Exercise data Start Marker

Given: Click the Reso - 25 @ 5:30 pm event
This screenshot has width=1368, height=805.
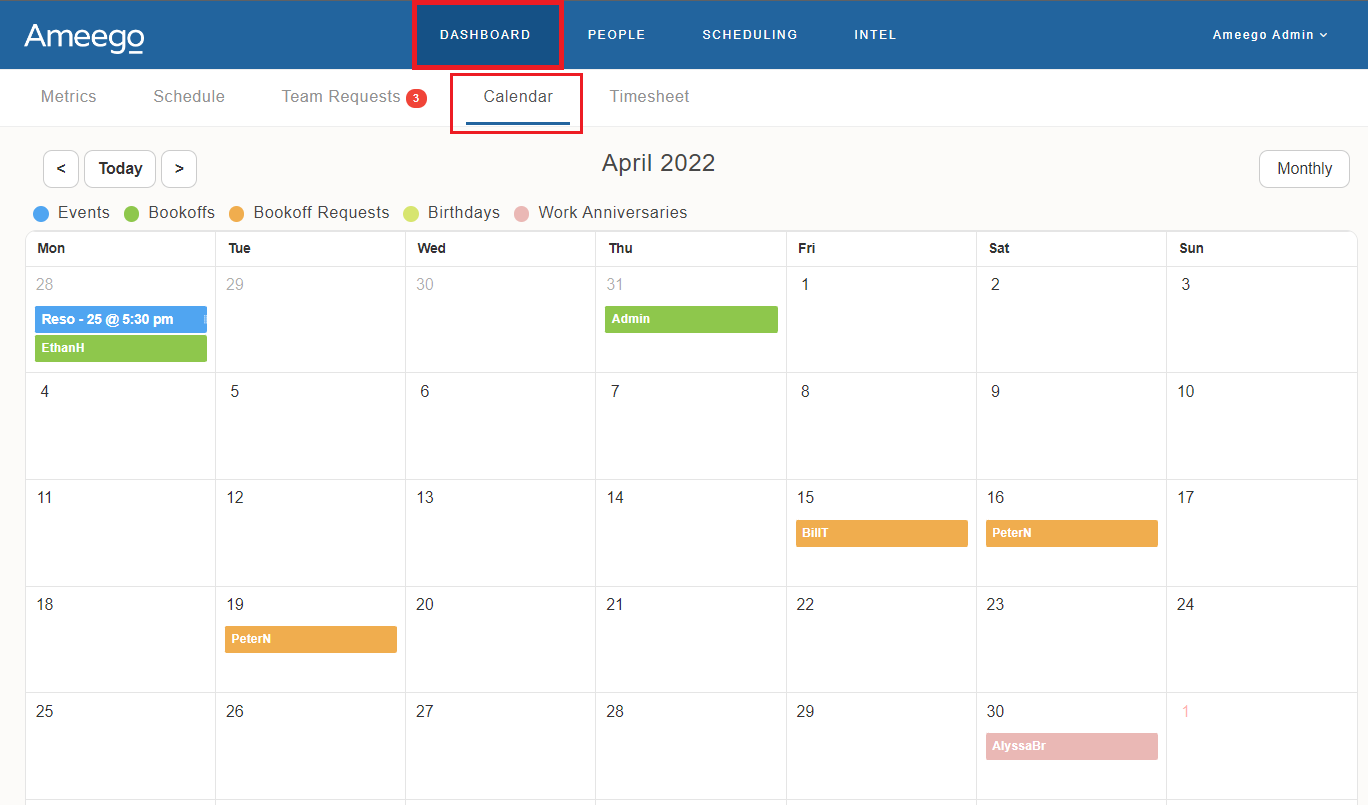Looking at the screenshot, I should pos(120,319).
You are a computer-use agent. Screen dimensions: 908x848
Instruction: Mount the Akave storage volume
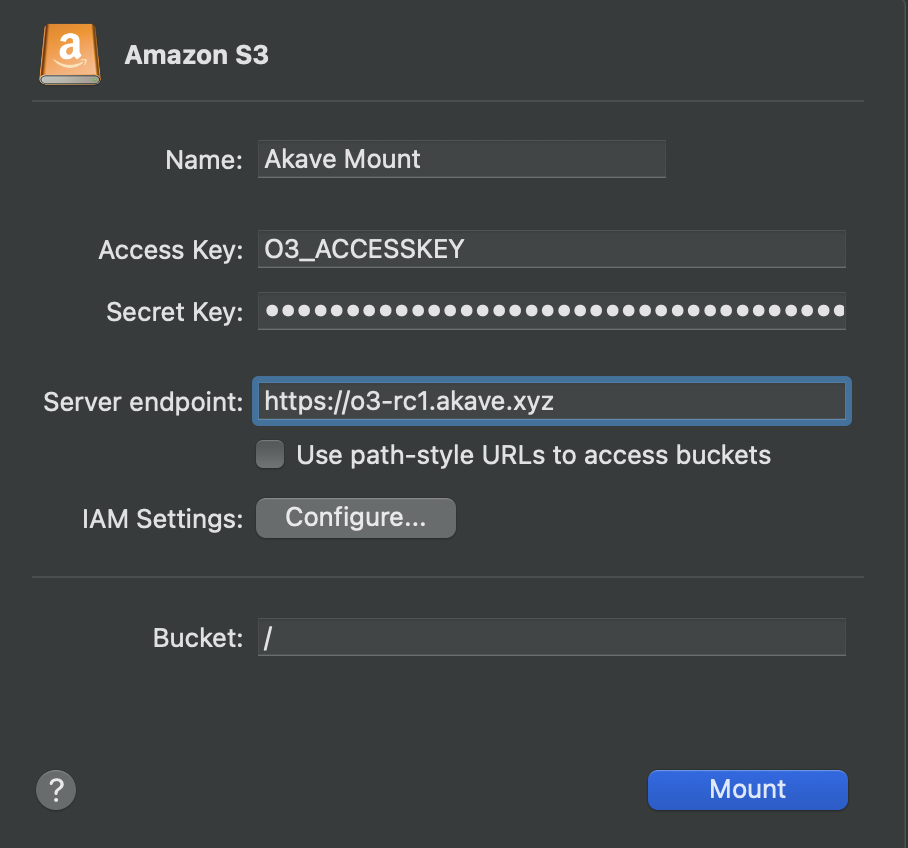tap(748, 789)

Exercise data End Marker

-- Task item --
Everything in the entries above except the pictures should be given again exactly.

-- Exercise response --
Given: Click the Reso - 25 @ 5:30 pm event
This screenshot has width=1368, height=805.
Looking at the screenshot, I should pos(120,319).
You are a computer-use agent. Screen dimensions: 908x848
Instruction: Mount the Akave storage volume
tap(748, 789)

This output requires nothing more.